***** Document segment *****

Families suffer bereavement all the time. People, loved ones die every day and thousands every year. That is in keeping with the Biblical injunction—“It is appointed unto man (and woman) once to die, and after death, the judgment.”
But this one—the passing of Elizabeth Mawe Dumah, a brilliant 27-year-old nurse with a Bachelor’s degree from Cuttington, and her unborn baby—is particularly painful and tragic.
The father, Mr. James Dumah Sr., the mother, siblings and other relatives are simply shattered. Pulmonary embolism, or blood clots, snatched away our brilliant and beautiful sister and expectant mother and bride. Alas, the day on which she was expected to be married, May 7, is the day of her funeral.
At this point, all we can do is to throw up our hands to Heaven and ask, “Why, Lord? God have mercy!” We may not get an answer, except the divine consolation, “God knows best.”
And we must go on to ask ourselves, “What happened to Mawe? Could she have been saved? This sorrowful, untimely death brings again into the public glare the debacle that is Liberia’s health system! Was there a doctor on duty at C.B. Dunbar in Gbarnga where Mawe was treated? What equipment was available to that doctor that could have saved this youthful nurse’s life?
To amplify the tragedy, let us remind ourselves of how long it takes to train one nurse. Say she completed high school at 18. She spent four years at Cuttington—22 years, and another five years in practice. Having graduated with highest honors—summa cum laude, Mawe could easily have gone on to medical school. Liberia, we have suffered another great loss!

***** Dataset records *****

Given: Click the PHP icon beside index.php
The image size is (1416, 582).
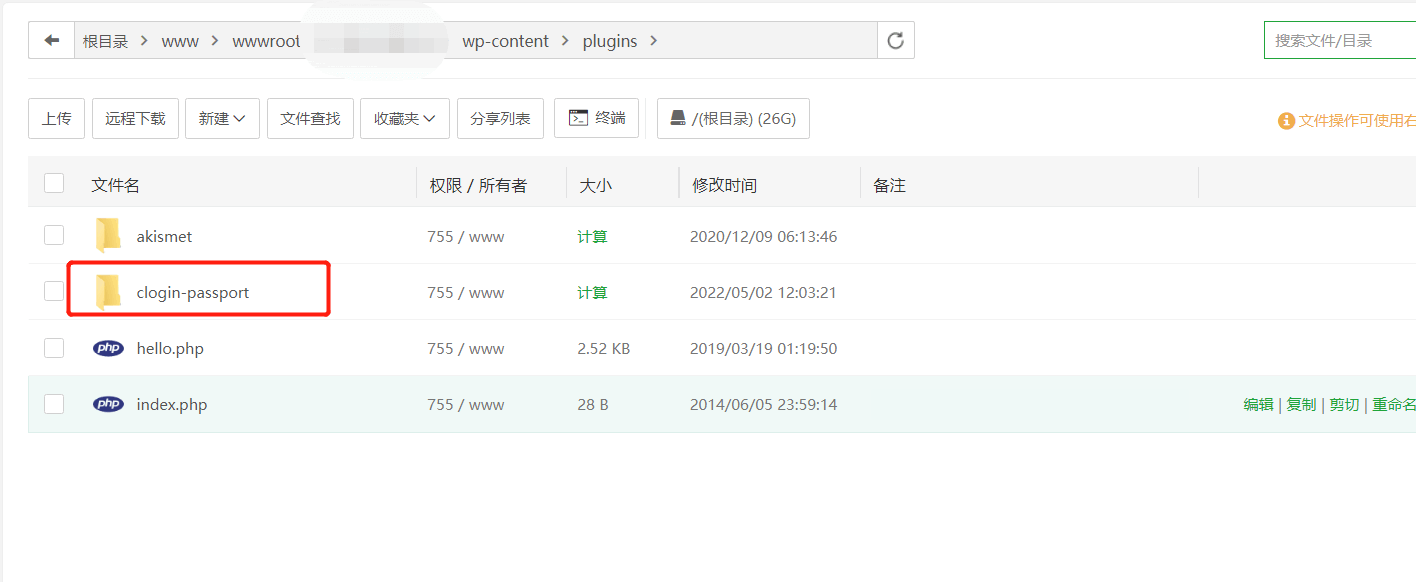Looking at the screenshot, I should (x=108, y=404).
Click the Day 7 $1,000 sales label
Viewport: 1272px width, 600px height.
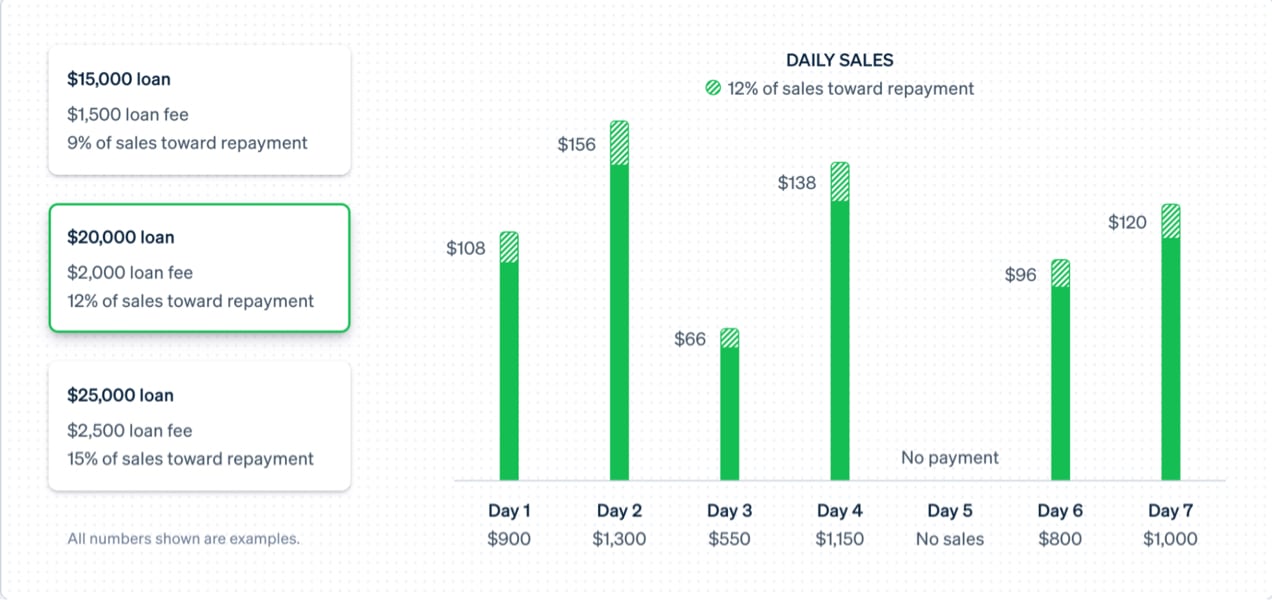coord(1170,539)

*****

Exercise instructions —
(a) Output the portion of the editorial about Mawe Dumah's death that runs from "But this one—the" down to "of her funeral.".
(b) According to the editorial about Mawe Dumah's death, on what date was she expected to be married?
(c) Take the editorial about Mawe Dumah's death further, continuing from its final sentence.
The rows above are separate material and have no connection to the editorial about Mawe Dumah's death.

Exercise answers —
(a)
But this one—the passing of Elizabeth Mawe Dumah, a brilliant 27-year-old nurse with a Bachelor’s degree from Cuttington, and her unborn baby—is particularly painful and tragic.
The father, Mr. James Dumah Sr., the mother, siblings and other relatives are simply shattered. Pulmonary embolism, or blood clots, snatched away our brilliant and beautiful sister and expectant mother and bride. Alas, the day on which she was expected to be married, May 7, is the day of her funeral.

(b) May 7.

(c)
If indeed she died from pulmonary embolism, the other question is, how could she have been saved?
Pulmonary embolism is a blockage in the pulmonary artery, the blood vessel that carries blood from the heart to the lungs.
What causes a pulmonary embolism?
Pulmonary embolisms are treated with anticoagulant medicines. These stop the blood clot from getting bigger while your body slowly reabsorbs it, and reduce your risk of further clots developing.
If you’re diagnosed with a pulmonary embolism, you’ll usually be given regular anticoagulant injections for about five days to begin with. You’ll also be prescribed an anticoagulant tablet called warfarin to take for several months.
As part of your treatment, you’ll need regular blood tests to check that the dose of warfarin you’re receiving is correct. If the dose is too high, you may experience bleeding and if it’s too low, you may have further blood clots.
Keeping mobile will also help you maintain good blood circulation and prevent further blood clots forming.
Did the C.B. Dunbar Hospital in Gbarnga have the anticoagulant tablet called warfarin? If not, why not? And did the doctors on duty know about this anticoagulant tablet?
For those of us who continue to take this thing they call medical efficiency lightly, believing that anything goes in medicine, so long as we have a big building called the JFK, think again. For as long as we take medicine and healthcare lightly, our people will continue to die for nothing. This is made obvious in the death of this promising Liberian nurse, Elizabeth Mawe Dumah.
We plead once again with our government to improve our hospitals, health centers and clinics. What happened to all the promises and pledges our development partners made during the Ebola epidemic? We reported on many occasions their pledges to help us rebuild or healthcare delivery system and we constantly pleaded with our government to take seriously these pledges and do the follow-up to ensure that they are realized.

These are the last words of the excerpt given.